Sunday, March 16, 2008

Disclaimer


Water Tower, Ypsilanti, Michigan

So, I was huddled in front of my fireplace, watching TV when the latest Viagra commercial came on. Featured a bald guy in a vanilla car, ho hum, until once day he showed up on a big honkin' motorcyle, with Viva Viagra playing the in the b.g., to the tune of Elvis's Viva Las Vegas.

Don't let LD get you down. (Limp Dick ...) Take that little blue pill ...

At the end of drug commercials, it has been mandated that the fine print be read aloud, side-effects and odd symptoms. The most famous in the Viagra/Cialis realm is, of course, the four-hour woody. "If you should have an erection lasting more than four hours, you should call your doctor."

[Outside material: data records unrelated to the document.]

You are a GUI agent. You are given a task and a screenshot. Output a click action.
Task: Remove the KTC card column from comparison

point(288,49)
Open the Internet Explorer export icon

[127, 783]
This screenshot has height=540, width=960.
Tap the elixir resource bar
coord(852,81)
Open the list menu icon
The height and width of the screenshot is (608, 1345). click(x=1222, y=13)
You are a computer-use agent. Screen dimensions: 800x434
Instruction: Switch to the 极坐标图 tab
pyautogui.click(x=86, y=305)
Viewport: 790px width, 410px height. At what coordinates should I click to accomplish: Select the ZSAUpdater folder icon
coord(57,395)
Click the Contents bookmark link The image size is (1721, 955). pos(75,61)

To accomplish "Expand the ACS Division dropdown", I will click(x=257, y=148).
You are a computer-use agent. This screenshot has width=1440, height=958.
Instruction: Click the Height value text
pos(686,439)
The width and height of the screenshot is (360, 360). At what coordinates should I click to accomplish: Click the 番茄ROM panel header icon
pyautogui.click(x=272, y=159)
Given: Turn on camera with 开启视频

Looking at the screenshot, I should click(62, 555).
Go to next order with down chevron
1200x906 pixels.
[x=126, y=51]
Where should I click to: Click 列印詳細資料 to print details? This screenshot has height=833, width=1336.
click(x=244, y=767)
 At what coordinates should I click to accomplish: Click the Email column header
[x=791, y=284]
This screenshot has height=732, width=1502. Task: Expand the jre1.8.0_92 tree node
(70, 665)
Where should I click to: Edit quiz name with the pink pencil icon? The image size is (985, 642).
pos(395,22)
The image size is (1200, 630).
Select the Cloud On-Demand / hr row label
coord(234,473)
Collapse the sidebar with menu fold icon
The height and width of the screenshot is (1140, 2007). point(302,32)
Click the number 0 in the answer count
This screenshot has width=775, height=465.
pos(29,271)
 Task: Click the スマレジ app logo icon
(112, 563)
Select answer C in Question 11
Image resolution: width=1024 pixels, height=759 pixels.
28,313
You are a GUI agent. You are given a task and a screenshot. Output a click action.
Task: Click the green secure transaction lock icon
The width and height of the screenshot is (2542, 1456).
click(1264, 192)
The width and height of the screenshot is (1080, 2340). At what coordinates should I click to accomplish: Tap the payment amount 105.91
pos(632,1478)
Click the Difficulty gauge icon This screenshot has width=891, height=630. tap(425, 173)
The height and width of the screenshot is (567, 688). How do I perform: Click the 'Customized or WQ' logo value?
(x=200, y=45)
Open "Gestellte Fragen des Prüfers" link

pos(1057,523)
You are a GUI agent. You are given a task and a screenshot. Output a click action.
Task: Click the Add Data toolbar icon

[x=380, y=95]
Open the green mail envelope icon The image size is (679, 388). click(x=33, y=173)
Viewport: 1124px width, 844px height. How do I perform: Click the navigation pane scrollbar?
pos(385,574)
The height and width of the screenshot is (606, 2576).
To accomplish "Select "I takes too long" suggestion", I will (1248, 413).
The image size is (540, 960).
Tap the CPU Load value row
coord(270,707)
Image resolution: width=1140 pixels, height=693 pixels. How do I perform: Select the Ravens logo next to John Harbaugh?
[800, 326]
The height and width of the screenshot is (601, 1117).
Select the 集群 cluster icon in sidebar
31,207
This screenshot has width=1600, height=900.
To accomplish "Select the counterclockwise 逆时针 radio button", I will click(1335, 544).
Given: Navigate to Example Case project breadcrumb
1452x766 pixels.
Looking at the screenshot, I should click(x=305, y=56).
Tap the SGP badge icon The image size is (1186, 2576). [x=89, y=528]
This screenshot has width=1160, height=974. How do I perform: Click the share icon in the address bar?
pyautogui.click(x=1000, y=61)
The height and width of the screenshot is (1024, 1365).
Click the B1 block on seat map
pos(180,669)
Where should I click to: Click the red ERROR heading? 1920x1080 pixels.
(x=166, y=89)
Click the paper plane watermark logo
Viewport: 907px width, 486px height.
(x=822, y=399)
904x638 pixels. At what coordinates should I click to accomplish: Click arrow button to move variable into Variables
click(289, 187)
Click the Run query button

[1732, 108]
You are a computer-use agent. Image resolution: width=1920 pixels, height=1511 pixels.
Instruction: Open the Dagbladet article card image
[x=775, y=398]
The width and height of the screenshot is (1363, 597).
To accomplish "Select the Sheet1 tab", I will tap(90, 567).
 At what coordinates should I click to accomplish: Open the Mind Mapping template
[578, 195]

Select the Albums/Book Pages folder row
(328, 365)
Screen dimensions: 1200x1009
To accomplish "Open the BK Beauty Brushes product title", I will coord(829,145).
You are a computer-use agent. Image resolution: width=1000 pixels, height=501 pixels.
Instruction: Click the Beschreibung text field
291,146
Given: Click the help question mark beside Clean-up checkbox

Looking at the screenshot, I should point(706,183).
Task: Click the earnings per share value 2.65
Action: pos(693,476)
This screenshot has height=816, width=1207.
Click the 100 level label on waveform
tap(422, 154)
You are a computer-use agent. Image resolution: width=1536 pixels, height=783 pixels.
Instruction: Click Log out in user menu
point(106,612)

Yeah. After you call the circus and every girlfriend you ever had, and then offer to serve as a springboard on the vault for women's gymnastic team ...

This one is such a howler, even though priapism can be very serious, involving gangrene and like that, that you miss the next two: "If you notice a sudden decrease in hearing or vision, you should also call your doctor."

Right. You go deaf and blind. Assuming you can find your way to the telephone and punch in the number, how are you gonna know if anybody answers? Can't see, can't hear, but got wood.

Some trade ...

1 comment:

Anonymous said...

"Right. You go deaf and blind. Assuming you can find your way to the telephone and punch in the number, how are you gonna know if anybody answers?"

*chuckle*

I think there's supposed to be someone else there with you if you're taking Viagra ...

... unless you're really lonely, I guess.